Goodreads tells me that I read 25 books this year. You ought to be able to see a list of them here. 25 isn’t that many, but i’ve been busy. Give me a break.
Two questions:
1. Anyone know of a book listing site which isn’t owned by a tax-avoiding global corporation?
2. Notice anything unusual about this list of 25 books?
No reason you should, so let me tell you. If you ignore ‘The Picture of Dorian Gray’ and ‘At The Mountains of Madness’ – both re-reads, listened to this year rather than read – and two graphic novels, then I haven’t read a single work of fiction in 2013.
I wasn’t fully aware that a shift was happening, if indeed one has happened. I did however begin to feel that things were changing every time I approached my ‘to read’ shelf for a new book, or looked online or, on the odd occasion, in an actual bookshop for things to stock that shelf with. Fiction just hasn’t had a look in, where up to this point it has completely dominated.
Why? I’m struggling to put my finger on it, and am vacillating between two diametrically opposite explanations, both made plausible, triggered perhaps, by one central fact: I’m getting old.
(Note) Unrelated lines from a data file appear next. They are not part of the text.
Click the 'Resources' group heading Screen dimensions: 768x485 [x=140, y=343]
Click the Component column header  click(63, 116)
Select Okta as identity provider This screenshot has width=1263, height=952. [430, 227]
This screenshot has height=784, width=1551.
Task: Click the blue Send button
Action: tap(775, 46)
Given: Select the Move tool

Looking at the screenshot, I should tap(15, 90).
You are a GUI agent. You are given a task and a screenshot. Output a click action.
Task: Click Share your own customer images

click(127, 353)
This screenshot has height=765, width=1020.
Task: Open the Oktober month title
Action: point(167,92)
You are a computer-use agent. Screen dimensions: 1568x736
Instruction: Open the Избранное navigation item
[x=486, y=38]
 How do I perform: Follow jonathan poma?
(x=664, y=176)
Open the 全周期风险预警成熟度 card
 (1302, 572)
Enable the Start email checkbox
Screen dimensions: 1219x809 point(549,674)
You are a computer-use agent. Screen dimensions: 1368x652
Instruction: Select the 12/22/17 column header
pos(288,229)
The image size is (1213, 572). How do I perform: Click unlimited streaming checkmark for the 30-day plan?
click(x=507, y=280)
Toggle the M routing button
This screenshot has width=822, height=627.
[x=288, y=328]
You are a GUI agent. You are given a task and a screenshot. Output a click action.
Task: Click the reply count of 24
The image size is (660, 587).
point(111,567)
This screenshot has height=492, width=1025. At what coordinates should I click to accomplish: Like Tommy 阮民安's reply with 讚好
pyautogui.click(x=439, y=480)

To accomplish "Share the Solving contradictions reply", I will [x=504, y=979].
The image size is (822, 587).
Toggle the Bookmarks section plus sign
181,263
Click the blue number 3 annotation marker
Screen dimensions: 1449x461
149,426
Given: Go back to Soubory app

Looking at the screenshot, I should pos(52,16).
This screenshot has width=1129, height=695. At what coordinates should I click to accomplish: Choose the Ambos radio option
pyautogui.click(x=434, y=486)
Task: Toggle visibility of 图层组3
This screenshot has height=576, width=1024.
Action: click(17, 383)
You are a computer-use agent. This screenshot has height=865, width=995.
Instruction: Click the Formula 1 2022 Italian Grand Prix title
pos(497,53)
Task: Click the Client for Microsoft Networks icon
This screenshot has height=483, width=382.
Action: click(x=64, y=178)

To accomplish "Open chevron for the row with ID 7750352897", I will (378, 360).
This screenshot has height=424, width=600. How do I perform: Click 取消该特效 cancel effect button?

Now I come to think about it, and to cast back to the reading choices I made this year, imposing a retrospective rationale, I fancy I can divine two possible motives. Firstly, novels seemed too insubstantial. I must have felt, did and do indeed feel, that I need to understand more of how the world works and to do so in more direct terms. I’ve been interested in stuff, and have wanted to find out more. In some clunking way, I felt that novels had less to teach me.
I know that’s silly. I know that novels can give unparalleled access to the heart of what it means to be human, to be alive here and now, or there and then. So here comes theory number two: perhaps I don’t want to know. Facts are fine. I’ve read loads of them this year. Now, without looking at the list of books, I can remember very few. I learned about the notion of cosmic war as a driver for religious conflict. I learned that World War 2 was significantly more grim that most of us could possibly imagine. I learned some stuff which was helpful for work. I learned that David Sedaris lived in Japan for a while. I learned that the CIA has been lurching around in the dark for the last 50 years.
I guess there’s a bunch of other stuff I learned which is in there somewhere. But how does that help me? Could it be that all this fact gathering (and dropping) is just displacement activity? A means to avoid the real, harsh truths that sometimes fiction reveals most effectively?
Both these explanations sound simultaneously as banal and overblown as each other. I’m back where I started. I haven’t read any novels this year because I haven’t wanted to. I do feel that this is because of some tapping sense of change, of urgency, but I can’t say with any certainty whether this leads me to want to know more about life, or to know less.
I have four novels on my ‘to read’ shelf right now. ‘Austerlitz’, ‘Oryx and Crake’, ‘In The Skin of a Lion’ and ‘All Quiet on the Orient Express’. I’m going to get one of them down and see what happens.
One thought on “Shelf life 2013”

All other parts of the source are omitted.